The full listing, reproduced exactly, is what the response must contain.

Data for review:
────────

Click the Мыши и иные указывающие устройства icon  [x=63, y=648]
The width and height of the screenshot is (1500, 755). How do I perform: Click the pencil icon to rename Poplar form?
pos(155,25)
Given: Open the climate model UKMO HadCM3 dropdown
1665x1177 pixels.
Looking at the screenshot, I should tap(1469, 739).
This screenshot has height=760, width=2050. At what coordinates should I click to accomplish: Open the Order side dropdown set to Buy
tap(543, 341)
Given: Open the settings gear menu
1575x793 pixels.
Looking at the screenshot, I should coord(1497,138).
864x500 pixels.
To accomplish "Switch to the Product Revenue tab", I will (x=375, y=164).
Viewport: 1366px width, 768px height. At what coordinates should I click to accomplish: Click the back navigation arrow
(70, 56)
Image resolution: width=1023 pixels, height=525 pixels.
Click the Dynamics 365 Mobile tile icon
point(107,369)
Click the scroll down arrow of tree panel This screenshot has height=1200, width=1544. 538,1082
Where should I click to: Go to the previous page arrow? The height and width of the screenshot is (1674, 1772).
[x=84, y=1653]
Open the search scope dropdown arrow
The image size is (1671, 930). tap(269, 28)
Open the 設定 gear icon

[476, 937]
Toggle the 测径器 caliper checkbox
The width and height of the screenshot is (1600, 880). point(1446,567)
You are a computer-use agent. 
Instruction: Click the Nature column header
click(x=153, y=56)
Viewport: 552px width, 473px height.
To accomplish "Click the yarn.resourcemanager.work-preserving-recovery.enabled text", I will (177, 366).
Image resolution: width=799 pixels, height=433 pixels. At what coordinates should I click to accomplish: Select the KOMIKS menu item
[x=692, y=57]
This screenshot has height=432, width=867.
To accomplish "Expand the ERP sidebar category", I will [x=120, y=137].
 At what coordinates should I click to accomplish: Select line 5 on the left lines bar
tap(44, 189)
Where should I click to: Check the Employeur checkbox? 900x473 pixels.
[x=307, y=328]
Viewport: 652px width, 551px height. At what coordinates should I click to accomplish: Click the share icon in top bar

────────

Written response:
Click the Мыши и иные указывающие устройства icon  [x=63, y=648]
The width and height of the screenshot is (1500, 755). How do I perform: Click the pencil icon to rename Poplar form?
pos(155,25)
Given: Open the climate model UKMO HadCM3 dropdown
1665x1177 pixels.
Looking at the screenshot, I should tap(1469, 739).
This screenshot has height=760, width=2050. At what coordinates should I click to accomplish: Open the Order side dropdown set to Buy
tap(543, 341)
Given: Open the settings gear menu
1575x793 pixels.
Looking at the screenshot, I should coord(1497,138).
864x500 pixels.
To accomplish "Switch to the Product Revenue tab", I will (x=375, y=164).
Viewport: 1366px width, 768px height. At what coordinates should I click to accomplish: Click the back navigation arrow
(70, 56)
Image resolution: width=1023 pixels, height=525 pixels.
Click the Dynamics 365 Mobile tile icon
point(107,369)
Click the scroll down arrow of tree panel This screenshot has height=1200, width=1544. 538,1082
Where should I click to: Go to the previous page arrow? The height and width of the screenshot is (1674, 1772).
[x=84, y=1653]
Open the search scope dropdown arrow
The image size is (1671, 930). tap(269, 28)
Open the 設定 gear icon

[476, 937]
Toggle the 测径器 caliper checkbox
The width and height of the screenshot is (1600, 880). point(1446,567)
You are a computer-use agent. 
Instruction: Click the Nature column header
click(x=153, y=56)
Viewport: 552px width, 473px height.
To accomplish "Click the yarn.resourcemanager.work-preserving-recovery.enabled text", I will (177, 366).
Image resolution: width=799 pixels, height=433 pixels. At what coordinates should I click to accomplish: Select the KOMIKS menu item
[x=692, y=57]
This screenshot has height=432, width=867.
To accomplish "Expand the ERP sidebar category", I will [x=120, y=137].
 At what coordinates should I click to accomplish: Select line 5 on the left lines bar
tap(44, 189)
Where should I click to: Check the Employeur checkbox? 900x473 pixels.
[x=307, y=328]
Viewport: 652px width, 551px height. At what coordinates should I click to accomplish: Click the share icon in top bar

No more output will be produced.